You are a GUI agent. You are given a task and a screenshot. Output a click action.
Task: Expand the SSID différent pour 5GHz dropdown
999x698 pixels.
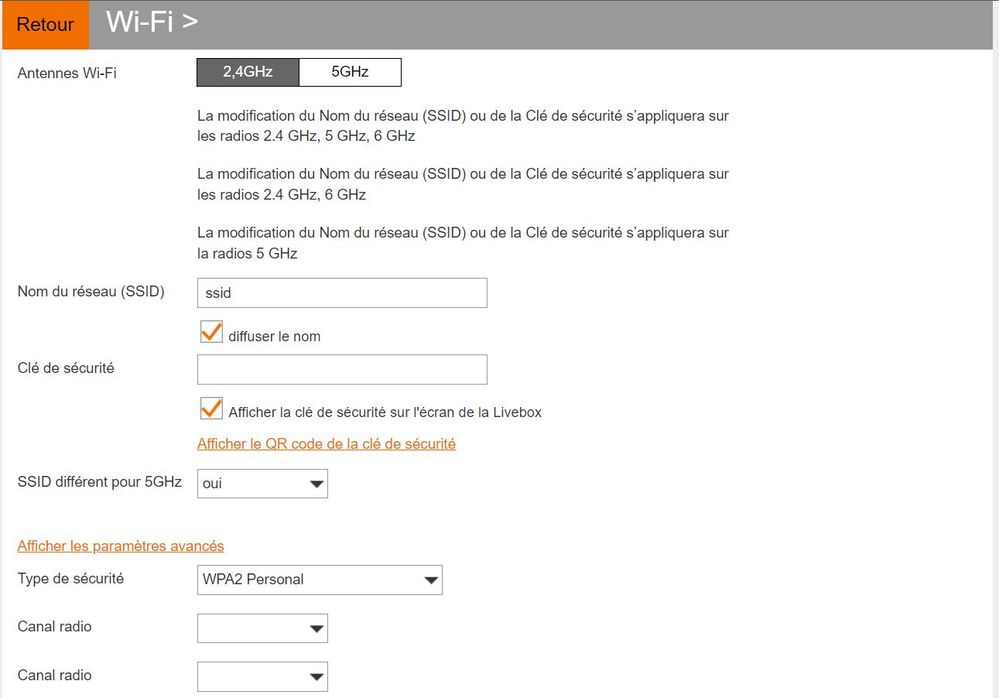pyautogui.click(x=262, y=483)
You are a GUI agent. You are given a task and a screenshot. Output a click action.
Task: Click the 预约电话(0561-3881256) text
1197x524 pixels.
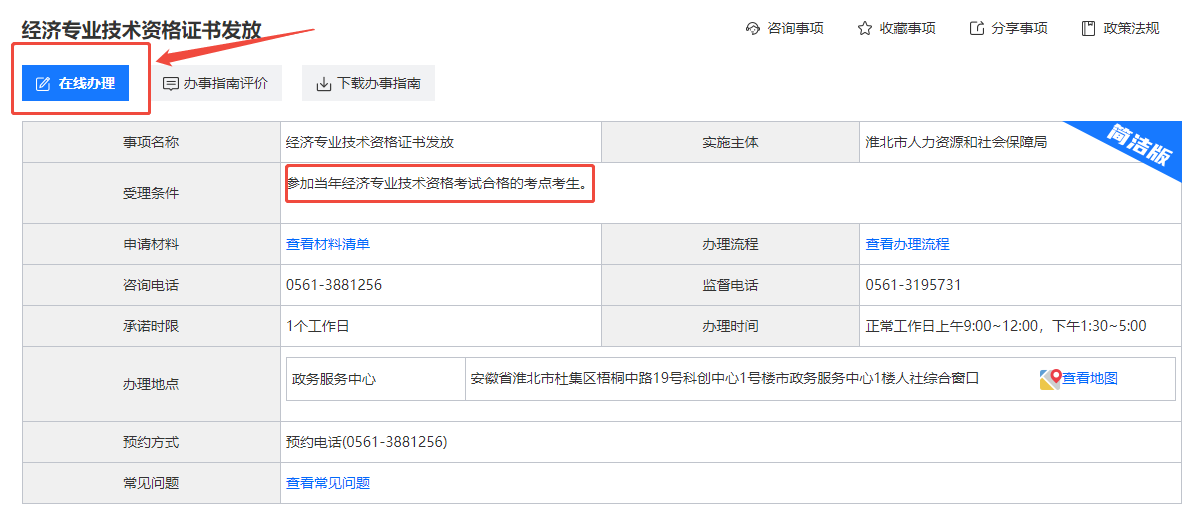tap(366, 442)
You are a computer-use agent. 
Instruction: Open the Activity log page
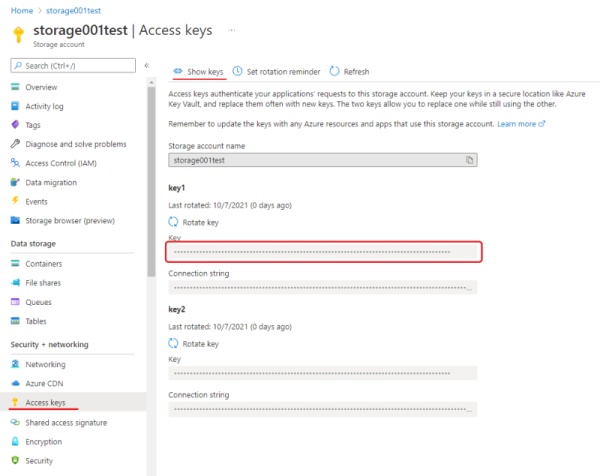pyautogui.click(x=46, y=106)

### [Task to complete]
Repeat every record above exactly, but leave out any pictures.

### [Exercise result]
You are a GUI agent. You are given a task and a screenshot. Output a click action.
Task: Expand the SSID différent pour 5GHz dropdown
999x698 pixels.
pyautogui.click(x=262, y=483)
You are a GUI agent. You are given a task and a screenshot. Output a click action.
Task: Click the 预约电话(0561-3881256) text
1197x524 pixels.
tap(366, 442)
You are a computer-use agent. 
Instruction: Open the Activity log page
pyautogui.click(x=46, y=106)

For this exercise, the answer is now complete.